From: Kurt Cagle <kurt@kurtcagle.net>
Date: Wed, 9 Jan 2002 10:22:05 -0800
Message-ID: <002c01c1993a$8ab93130$183436d0@tazy>
To: <xml-dist-app@w3.org>
This has been a fascinating discussion, and with most such issues there are
many good points on all sides. I will be the first to admit that my
expertise in not with large enterprise systems; I am writing from the
vantage point of what I have seen, and there are others here who are far
more familiar with the day to day issues of making systems work.

Ann's comment about the need to tailor the architecture to the application
is a good one, but it doesn't get back to the root cause of my concern.
Intelligently designed, richly threaded applications can work well in either
messaging or RPC environments. The question that I have is whether most of
the applications out there will be designed with an eye toward
asynchronicity, multi-threading, and other techniques to insure scalability,
and whether the fundamentally client/server architecture of RPC oriented web
services can in fact scale effectively in the face of tools that disguise
the fact that web services as written are synchronous.

This is less of a concern on the Java said than it is with the legion of VB
programmers out there who are still working with a point and click interface
as their primary interface mechanism. The notion of asynchronous listeners
in Java has been deeply ingrained in the language from the beginning.
However, having both been a VB programmer at one stage in my career (in the
immortal words of the man transformed into a newt in Monty Python's Holy
Grail, "I got better!") and advised people in the VB community, I know first
hand that there are huge number of VB programmers that have only a vague
inkling of the way that event-based programming in general work, and their
tools of choice are essentially single thread apps. In the vast majority of
cases, this isn't a problem in the kinds of environments in which they work
because the demand level is very seldom to a point where scalability becomes
an issue, but the combination of being able to do synchronous .NET services
on the Internet transparently worries me more than a little.

DATA EXCERPT =
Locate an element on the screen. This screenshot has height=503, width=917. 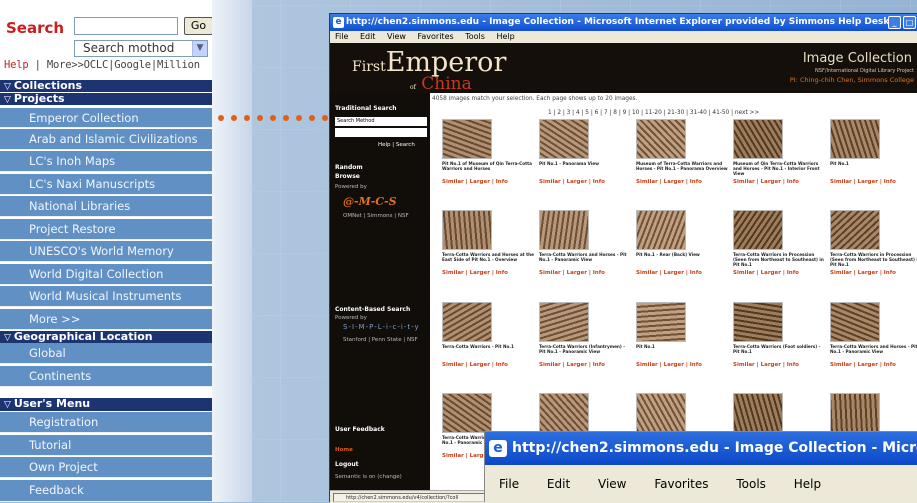
sidebar-item-own-project: Own Project is located at coordinates (106, 468).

HOW TO COMPLETE THIS TASK =
Write out the passage of the email about web service scalability starting with "Intelligently designed, richly" and going on through "written are synchronous.".

WRITTEN ANSWER =
Intelligently designed, richly threaded applications can work well in either
messaging or RPC environments. The question that I have is whether most of
the applications out there will be designed with an eye toward
asynchronicity, multi-threading, and other techniques to insure scalability,
and whether the fundamentally client/server architecture of RPC oriented web
services can in fact scale effectively in the face of tools that disguise
the fact that web services as written are synchronous.